### Task instructions
Copy out the full passage below on the growing flood of digital data, word for word.

The world's data already exceeds available storage space, and demand for storage capacity will continue to grow at an annual growth rate of over 43 per cent in the next three years
Imagine if your doctor could give you test results in minutes rather than days or weeks. Technology could make it possible, but only if the healthcare industry acknowledges it has a big problem. A data problem.
Every day, vast networks of physicians, specialists, patients, pharmacies, insurers and hospitals exchange millions of claims, forms, diagnoses, images, prescriptions, referrals and medical research. Today, that information — say the MRI on your old football injury — is increasingly digitised. But much remains paper-based.
More than $850 billion is wasted each year on duplicate lab tests, preventable conditions and inefficient paper-based systems, according to a recent Thomson Reuters report. The benefits of rapid, electronic sharing of medical records are so significant that the Obama administration allocated $36 billion in federal stimulus money to hasten adoption of an electronic infrastructure needed to control costs and improve service delivery.
As the healthcare industry moves from paper to electronic medical record-keeping, a crucial need has become evident: How to store and manage all those ones and zeros.
Flood of data
And healthcare is not alone. The world is drowning in data. Soon, it's estimated there will be 1 trillion Internet-connected devices in the world. Every day, 15 petabytes of new information is generated across the globe. This year the amount of digital information generated is expected to reach 988 exabytes — equivalent to the amount of information if books were stacked from the Sun to Pluto and back.
The research firm IDC says that the world's data already exceeds available storage space — and demand for storage capacity will continue to grow at a compound annual growth rate of over 43 per cent in the next three years. The nature of data is changing — from ‘structured' forms such as numbers to ‘unstructured' information such as video, e-mail and pictures.
Other affected industries include media and entertainment. Between 2009 and 2015, that industry will see about 10 times increase in the required digital storage capacity per year, according to a recent study by Coughlin Associates. The media industry captures, transports, ingests, processes and archives many petabytes of video, audio and images annually.

Recorded data
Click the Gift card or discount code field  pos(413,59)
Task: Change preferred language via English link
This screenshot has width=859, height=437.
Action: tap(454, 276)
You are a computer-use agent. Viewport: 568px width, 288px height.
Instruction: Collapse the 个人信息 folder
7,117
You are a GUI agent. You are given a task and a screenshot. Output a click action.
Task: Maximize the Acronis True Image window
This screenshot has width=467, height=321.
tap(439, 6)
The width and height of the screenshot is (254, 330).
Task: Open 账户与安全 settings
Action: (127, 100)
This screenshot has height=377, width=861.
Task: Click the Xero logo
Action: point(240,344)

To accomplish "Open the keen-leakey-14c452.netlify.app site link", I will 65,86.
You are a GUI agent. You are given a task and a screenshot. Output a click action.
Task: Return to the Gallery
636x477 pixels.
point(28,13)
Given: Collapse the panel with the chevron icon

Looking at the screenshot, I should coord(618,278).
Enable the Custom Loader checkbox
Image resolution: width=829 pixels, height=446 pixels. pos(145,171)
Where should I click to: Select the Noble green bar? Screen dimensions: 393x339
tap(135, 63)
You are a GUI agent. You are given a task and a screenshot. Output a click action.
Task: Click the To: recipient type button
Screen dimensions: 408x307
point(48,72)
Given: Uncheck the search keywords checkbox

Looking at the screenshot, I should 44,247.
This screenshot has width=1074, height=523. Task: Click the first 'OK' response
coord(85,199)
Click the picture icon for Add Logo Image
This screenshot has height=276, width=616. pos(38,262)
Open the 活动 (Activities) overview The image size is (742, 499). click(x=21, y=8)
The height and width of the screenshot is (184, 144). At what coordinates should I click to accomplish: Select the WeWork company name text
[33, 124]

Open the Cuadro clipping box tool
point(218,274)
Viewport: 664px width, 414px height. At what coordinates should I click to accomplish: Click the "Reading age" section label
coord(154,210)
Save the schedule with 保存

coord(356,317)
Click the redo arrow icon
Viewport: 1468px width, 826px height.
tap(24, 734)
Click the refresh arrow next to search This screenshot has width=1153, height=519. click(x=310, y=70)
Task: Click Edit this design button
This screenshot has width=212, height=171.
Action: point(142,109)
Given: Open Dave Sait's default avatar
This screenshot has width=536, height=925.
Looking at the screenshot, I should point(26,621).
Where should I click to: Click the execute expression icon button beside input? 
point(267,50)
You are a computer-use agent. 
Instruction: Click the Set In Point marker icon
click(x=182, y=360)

### Reply to the task
The world's data already exceeds available storage space, and demand for storage capacity will continue to grow at an annual growth rate of over 43 per cent in the next three years
Imagine if your doctor could give you test results in minutes rather than days or weeks. Technology could make it possible, but only if the healthcare industry acknowledges it has a big problem. A data problem.
Every day, vast networks of physicians, specialists, patients, pharmacies, insurers and hospitals exchange millions of claims, forms, diagnoses, images, prescriptions, referrals and medical research. Today, that information — say the MRI on your old football injury — is increasingly digitised. But much remains paper-based.
More than $850 billion is wasted each year on duplicate lab tests, preventable conditions and inefficient paper-based systems, according to a recent Thomson Reuters report. The benefits of rapid, electronic sharing of medical records are so significant that the Obama administration allocated $36 billion in federal stimulus money to hasten adoption of an electronic infrastructure needed to control costs and improve service delivery.
As the healthcare industry moves from paper to electronic medical record-keeping, a crucial need has become evident: How to store and manage all those ones and zeros.
Flood of data
And healthcare is not alone. The world is drowning in data. Soon, it's estimated there will be 1 trillion Internet-connected devices in the world. Every day, 15 petabytes of new information is generated across the globe. This year the amount of digital information generated is expected to reach 988 exabytes — equivalent to the amount of information if books were stacked from the Sun to Pluto and back.
The research firm IDC says that the world's data already exceeds available storage space — and demand for storage capacity will continue to grow at a compound annual growth rate of over 43 per cent in the next three years. The nature of data is changing — from ‘structured' forms such as numbers to ‘unstructured' information such as video, e-mail and pictures.
Other affected industries include media and entertainment. Between 2009 and 2015, that industry will see about 10 times increase in the required digital storage capacity per year, according to a recent study by Coughlin Associates. The media industry captures, transports, ingests, processes and archives many petabytes of video, audio and images annually.